**WHAT YOU SHOULD DO:**
Edit the data below so that every "GUI agent" reads "desktop agent", keeping all other text the same.

**Records from a data source:**
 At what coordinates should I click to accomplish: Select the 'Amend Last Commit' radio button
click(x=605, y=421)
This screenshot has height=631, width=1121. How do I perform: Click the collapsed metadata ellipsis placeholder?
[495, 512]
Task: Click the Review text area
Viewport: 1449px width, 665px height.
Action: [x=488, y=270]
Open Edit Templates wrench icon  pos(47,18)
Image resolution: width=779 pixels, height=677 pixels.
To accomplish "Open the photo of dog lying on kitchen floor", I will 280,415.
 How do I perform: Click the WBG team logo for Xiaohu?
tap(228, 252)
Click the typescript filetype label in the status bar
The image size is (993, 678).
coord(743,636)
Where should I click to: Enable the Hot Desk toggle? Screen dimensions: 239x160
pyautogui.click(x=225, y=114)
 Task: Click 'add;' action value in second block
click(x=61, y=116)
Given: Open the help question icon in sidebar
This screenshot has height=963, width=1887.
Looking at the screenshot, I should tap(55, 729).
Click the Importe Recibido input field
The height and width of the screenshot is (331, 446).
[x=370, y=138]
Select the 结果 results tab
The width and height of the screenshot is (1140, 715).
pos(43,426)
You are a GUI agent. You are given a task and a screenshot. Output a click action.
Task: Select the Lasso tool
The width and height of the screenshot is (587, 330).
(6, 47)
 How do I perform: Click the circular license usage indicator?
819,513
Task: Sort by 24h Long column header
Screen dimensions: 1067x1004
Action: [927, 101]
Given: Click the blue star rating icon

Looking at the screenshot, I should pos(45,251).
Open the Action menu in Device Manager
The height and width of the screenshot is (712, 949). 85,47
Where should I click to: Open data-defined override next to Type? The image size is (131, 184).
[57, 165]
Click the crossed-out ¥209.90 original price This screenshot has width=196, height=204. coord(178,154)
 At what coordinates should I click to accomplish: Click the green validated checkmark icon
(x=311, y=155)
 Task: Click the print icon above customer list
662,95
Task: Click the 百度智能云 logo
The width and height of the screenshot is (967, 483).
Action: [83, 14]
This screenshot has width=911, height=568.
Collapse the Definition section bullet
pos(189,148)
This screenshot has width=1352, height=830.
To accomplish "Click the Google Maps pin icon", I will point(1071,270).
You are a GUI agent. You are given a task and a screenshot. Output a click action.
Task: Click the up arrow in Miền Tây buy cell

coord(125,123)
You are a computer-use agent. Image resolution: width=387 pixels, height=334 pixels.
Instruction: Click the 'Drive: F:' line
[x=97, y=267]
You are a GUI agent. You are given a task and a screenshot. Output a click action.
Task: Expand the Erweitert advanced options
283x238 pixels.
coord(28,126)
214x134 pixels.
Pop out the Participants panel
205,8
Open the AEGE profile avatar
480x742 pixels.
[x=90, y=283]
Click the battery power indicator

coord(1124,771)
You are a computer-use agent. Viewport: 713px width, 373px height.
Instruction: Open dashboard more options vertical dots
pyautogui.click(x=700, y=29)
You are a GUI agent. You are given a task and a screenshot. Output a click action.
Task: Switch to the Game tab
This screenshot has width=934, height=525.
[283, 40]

**SOLUTION FOR THIS EXERCISE:**
 At what coordinates should I click to accomplish: Select the 'Amend Last Commit' radio button
click(x=605, y=421)
This screenshot has height=631, width=1121. How do I perform: Click the collapsed metadata ellipsis placeholder?
[495, 512]
Task: Click the Review text area
Viewport: 1449px width, 665px height.
Action: [x=488, y=270]
Open Edit Templates wrench icon  pos(47,18)
Image resolution: width=779 pixels, height=677 pixels.
To accomplish "Open the photo of dog lying on kitchen floor", I will 280,415.
 How do I perform: Click the WBG team logo for Xiaohu?
tap(228, 252)
Click the typescript filetype label in the status bar
The image size is (993, 678).
coord(743,636)
Where should I click to: Enable the Hot Desk toggle? Screen dimensions: 239x160
pyautogui.click(x=225, y=114)
 Task: Click 'add;' action value in second block
click(x=61, y=116)
Given: Open the help question icon in sidebar
This screenshot has height=963, width=1887.
Looking at the screenshot, I should tap(55, 729).
Click the Importe Recibido input field
The height and width of the screenshot is (331, 446).
[x=370, y=138]
Select the 结果 results tab
The width and height of the screenshot is (1140, 715).
pos(43,426)
You are a desktop agent. You are given a task and a screenshot. Output a click action.
Task: Select the Lasso tool
The width and height of the screenshot is (587, 330).
(6, 47)
 How do I perform: Click the circular license usage indicator?
819,513
Task: Sort by 24h Long column header
Screen dimensions: 1067x1004
Action: [927, 101]
Given: Click the blue star rating icon

Looking at the screenshot, I should pos(45,251).
Open the Action menu in Device Manager
The height and width of the screenshot is (712, 949). 85,47
Where should I click to: Open data-defined override next to Type? The image size is (131, 184).
[57, 165]
Click the crossed-out ¥209.90 original price This screenshot has width=196, height=204. coord(178,154)
 At what coordinates should I click to accomplish: Click the green validated checkmark icon
(x=311, y=155)
 Task: Click the print icon above customer list
662,95
Task: Click the 百度智能云 logo
The width and height of the screenshot is (967, 483).
Action: [83, 14]
This screenshot has width=911, height=568.
Collapse the Definition section bullet
pos(189,148)
This screenshot has width=1352, height=830.
To accomplish "Click the Google Maps pin icon", I will point(1071,270).
You are a desktop agent. You are given a task and a screenshot. Output a click action.
Task: Click the up arrow in Miền Tây buy cell

coord(125,123)
You are a computer-use agent. Image resolution: width=387 pixels, height=334 pixels.
Instruction: Click the 'Drive: F:' line
[x=97, y=267]
You are a desktop agent. You are given a task and a screenshot. Output a click action.
Task: Expand the Erweitert advanced options
283x238 pixels.
coord(28,126)
214x134 pixels.
Pop out the Participants panel
205,8
Open the AEGE profile avatar
480x742 pixels.
[x=90, y=283]
Click the battery power indicator

coord(1124,771)
You are a computer-use agent. Viewport: 713px width, 373px height.
Instruction: Open dashboard more options vertical dots
pyautogui.click(x=700, y=29)
You are a desktop agent. You are given a task and a screenshot. Output a click action.
Task: Switch to the Game tab
This screenshot has width=934, height=525.
[283, 40]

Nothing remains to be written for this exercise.